Среди бумаг на столе она заметила раскрытый альбом. Бросив мимолетный взгляд на рисунок, она застыла от изумления, узнав себя.
Дрожащими руками она взяла альбом. Дэмиан нарисовал ее выходящей из воды, нагой, с длинными распущенными волосами, упавшими на лицо и плечи, с поднятыми вверх руками, еще мгновение, и она откинет назад мокрые пряди. Элизабет почувствовала, как у нее пересохло в горле. Она потрясение разглядывала скупые точные линии, обрисовывающие ее приподнятые груди и изгибы бедер.
– Что вы тут делаете? Или у вас уже вошло в привычку нарушать границы частных владений? – воскликнул он в негодовании.
Элизабет была слишком потрясена, чтобы сразу найти, что ему ответить. Сердце готово было выскочить из груди.
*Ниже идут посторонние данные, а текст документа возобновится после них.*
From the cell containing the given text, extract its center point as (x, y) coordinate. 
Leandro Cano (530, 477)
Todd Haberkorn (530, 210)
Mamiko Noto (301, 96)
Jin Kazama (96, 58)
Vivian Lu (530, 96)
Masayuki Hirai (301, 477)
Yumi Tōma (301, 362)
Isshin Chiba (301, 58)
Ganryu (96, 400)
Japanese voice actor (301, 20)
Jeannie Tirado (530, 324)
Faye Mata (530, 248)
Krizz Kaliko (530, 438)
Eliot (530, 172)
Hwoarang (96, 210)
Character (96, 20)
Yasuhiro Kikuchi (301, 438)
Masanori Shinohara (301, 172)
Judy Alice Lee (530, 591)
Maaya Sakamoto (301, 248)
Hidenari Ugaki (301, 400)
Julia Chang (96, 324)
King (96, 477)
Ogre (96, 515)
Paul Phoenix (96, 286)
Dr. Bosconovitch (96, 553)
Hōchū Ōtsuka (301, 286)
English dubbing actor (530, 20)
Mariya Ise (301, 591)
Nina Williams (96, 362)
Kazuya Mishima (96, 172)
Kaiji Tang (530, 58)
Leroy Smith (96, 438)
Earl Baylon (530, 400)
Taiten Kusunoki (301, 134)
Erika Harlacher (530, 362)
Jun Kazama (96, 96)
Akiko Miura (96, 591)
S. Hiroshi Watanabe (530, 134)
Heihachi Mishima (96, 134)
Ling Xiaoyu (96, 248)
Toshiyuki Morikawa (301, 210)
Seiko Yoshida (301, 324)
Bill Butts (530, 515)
Наконец она пробормотала:
– Разве эта крепость ваша собственность? – У нее мелькнула мысль, что он вполне мог купить ее после смерти Дэмиана.
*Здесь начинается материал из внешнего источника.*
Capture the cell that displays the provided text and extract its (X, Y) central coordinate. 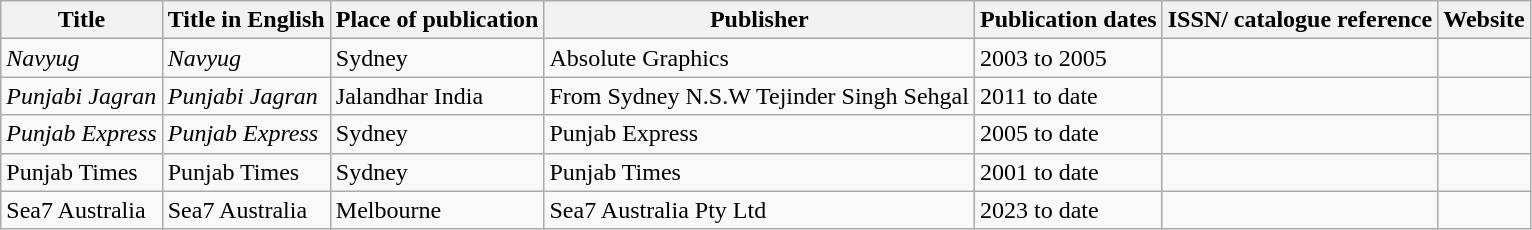
2003 to 2005 (1068, 58)
ISSN/ catalogue reference (1300, 20)
Website (1484, 20)
Title in English (246, 20)
2001 to date (1068, 172)
Jalandhar India (437, 96)
Title (82, 20)
Publisher (759, 20)
Publication dates (1068, 20)
2005 to date (1068, 134)
2011 to date (1068, 96)
2023 to date (1068, 210)
Melbourne (437, 210)
Sea7 Australia Pty Ltd (759, 210)
From Sydney N.S.W Tejinder Singh Sehgal (759, 96)
Absolute Graphics (759, 58)
Place of publication (437, 20)
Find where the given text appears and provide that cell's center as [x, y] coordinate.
– Во всяком случае, не ваша, – резко бросил он, – и вы не имеете права находиться здесь.
– Дверь была открыта, и я подумала…
– Что? – спросил он, неторопливо проходя в комнату.
Он внушал Элизабет страх: ей казалось, что он похож на дикого кота, с мягкой грацией подкрадывающегося к своей жертве, – в его движениях таилась скрытая угроза, а глаза горели опасным блеском. Она ничего не ответила, он вновь повторил вопрос:
– Так что же вы подумали? Не ошибка ли это? Вдруг Дэмиан жив и еще совсем недавно работал в этой студии!
– Я часто приходил сюда и был уверен, что найду его здесь, – сказал он. В его голосе не было сочувствия, его слова больно кололи, глаза уничтожающе сверлили. – Каждый раз, когда я нахожусь здесь, у меня возникает ощущение, что это место навсегда связано с ним. – Он стоял теперь вплотную к ней, их тела почти соприкасались. Он взглянул на нее сверху вниз. Его губы были презрительно сжаты. – И ему бы не понравилось, что вы хозяйничаете в его доме. – Ив вел себя слишком вызывающе, и Элизабет неожиданно разозлилась.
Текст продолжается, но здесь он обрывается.